Dopo l’escalation di violenze nei confronti del personalesanitario, il governo, tramite un testo approvato in Consiglio dei Ministri, ha deciso di punire in maniera più severa coloro che aggrediscono i camici bianchi o danneggiano le strutture e i beni destinati alla sanità.
Dopo l’inasprimento delle pene nei confronti degli aggressori del personale sanitario, entrato in vigore lo scorso anno, l’esecutivo ha dunque deciso di rincarare la dose: l’articolo 1 del nuovo testo aggiorna il Codice penale (l’articolo 635) prevedendo una pena aggravata per il reato di danneggiamento all’interno o nelle pertinenze delle strutture sanitarie, socio sanitarie residenziali o semi residenziali.
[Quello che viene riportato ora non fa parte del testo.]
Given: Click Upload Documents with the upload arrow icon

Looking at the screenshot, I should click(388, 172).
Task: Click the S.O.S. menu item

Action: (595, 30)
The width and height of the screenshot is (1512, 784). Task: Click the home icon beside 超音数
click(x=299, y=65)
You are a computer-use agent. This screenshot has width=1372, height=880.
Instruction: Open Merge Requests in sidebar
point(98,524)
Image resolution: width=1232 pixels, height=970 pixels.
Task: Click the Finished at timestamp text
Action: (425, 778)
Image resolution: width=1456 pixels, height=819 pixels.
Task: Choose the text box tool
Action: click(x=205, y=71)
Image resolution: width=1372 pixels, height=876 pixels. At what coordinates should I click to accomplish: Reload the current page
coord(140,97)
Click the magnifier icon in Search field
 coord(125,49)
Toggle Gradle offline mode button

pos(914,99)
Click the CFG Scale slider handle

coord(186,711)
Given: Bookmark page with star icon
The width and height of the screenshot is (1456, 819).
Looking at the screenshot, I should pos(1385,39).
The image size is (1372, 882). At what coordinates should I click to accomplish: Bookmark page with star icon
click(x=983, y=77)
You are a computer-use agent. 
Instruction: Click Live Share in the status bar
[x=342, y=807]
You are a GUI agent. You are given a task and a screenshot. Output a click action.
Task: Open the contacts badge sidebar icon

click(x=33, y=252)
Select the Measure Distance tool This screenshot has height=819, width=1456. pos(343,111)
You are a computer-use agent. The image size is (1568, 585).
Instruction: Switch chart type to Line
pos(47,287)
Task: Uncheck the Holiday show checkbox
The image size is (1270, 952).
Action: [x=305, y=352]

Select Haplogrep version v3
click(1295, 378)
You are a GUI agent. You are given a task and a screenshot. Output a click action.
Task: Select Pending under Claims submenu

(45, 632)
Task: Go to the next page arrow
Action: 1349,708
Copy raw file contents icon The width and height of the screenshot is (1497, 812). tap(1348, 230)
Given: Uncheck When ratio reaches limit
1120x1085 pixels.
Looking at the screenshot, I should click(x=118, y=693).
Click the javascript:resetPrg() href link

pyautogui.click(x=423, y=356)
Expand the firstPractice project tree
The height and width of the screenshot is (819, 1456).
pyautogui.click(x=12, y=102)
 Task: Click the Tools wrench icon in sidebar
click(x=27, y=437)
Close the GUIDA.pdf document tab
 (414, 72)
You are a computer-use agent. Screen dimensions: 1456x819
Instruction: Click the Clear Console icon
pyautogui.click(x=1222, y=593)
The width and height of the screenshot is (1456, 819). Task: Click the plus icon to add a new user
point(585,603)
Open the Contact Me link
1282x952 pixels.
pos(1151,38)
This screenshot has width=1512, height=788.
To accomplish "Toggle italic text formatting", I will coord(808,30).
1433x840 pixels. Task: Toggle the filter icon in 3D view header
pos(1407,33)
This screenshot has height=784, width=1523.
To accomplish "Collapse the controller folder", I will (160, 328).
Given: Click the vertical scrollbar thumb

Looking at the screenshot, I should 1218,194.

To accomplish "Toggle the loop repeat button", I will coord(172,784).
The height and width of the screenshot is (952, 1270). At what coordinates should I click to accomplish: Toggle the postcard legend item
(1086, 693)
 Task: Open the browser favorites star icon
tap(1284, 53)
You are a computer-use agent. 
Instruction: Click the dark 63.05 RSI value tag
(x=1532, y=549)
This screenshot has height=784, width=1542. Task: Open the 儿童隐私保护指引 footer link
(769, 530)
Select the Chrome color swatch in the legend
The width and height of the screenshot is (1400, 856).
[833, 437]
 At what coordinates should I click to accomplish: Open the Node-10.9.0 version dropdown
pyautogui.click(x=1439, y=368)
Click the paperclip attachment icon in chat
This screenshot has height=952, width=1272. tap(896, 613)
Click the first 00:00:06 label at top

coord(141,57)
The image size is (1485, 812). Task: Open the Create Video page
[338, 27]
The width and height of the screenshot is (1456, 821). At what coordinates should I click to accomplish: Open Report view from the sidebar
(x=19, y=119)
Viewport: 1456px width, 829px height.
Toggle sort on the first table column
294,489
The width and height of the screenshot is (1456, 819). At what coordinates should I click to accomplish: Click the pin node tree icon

In particolare si prevede che chi distrugge, disperde, deteriora o rende, in tutto o in parte, inservibili cose ivi esistenti o comunque destinate al servizio sanitario e socio sanitario, è punito con la reclusione da uno a cinque anni e con la multa fino a 10mila euro.
Questi provvedimenti hanno un forte effetto deterrente. È intollerabile che chi lavora con grande sacrificio in ambulatori e pronto soccorso venga malmenato e che ambienti essenziali come quelli ospedalieri vengano devastati, ha spiegato il ministro della Giustizia, Carlo Nordio. Abbiamo mantenuto un impegno preso con chi ogni giorno si dedica con competenza e dedizione alla cura dei cittadini e non merita di essere oggetto di violenza, ha aggiunto il ministro della Salute Orazio Schillaci.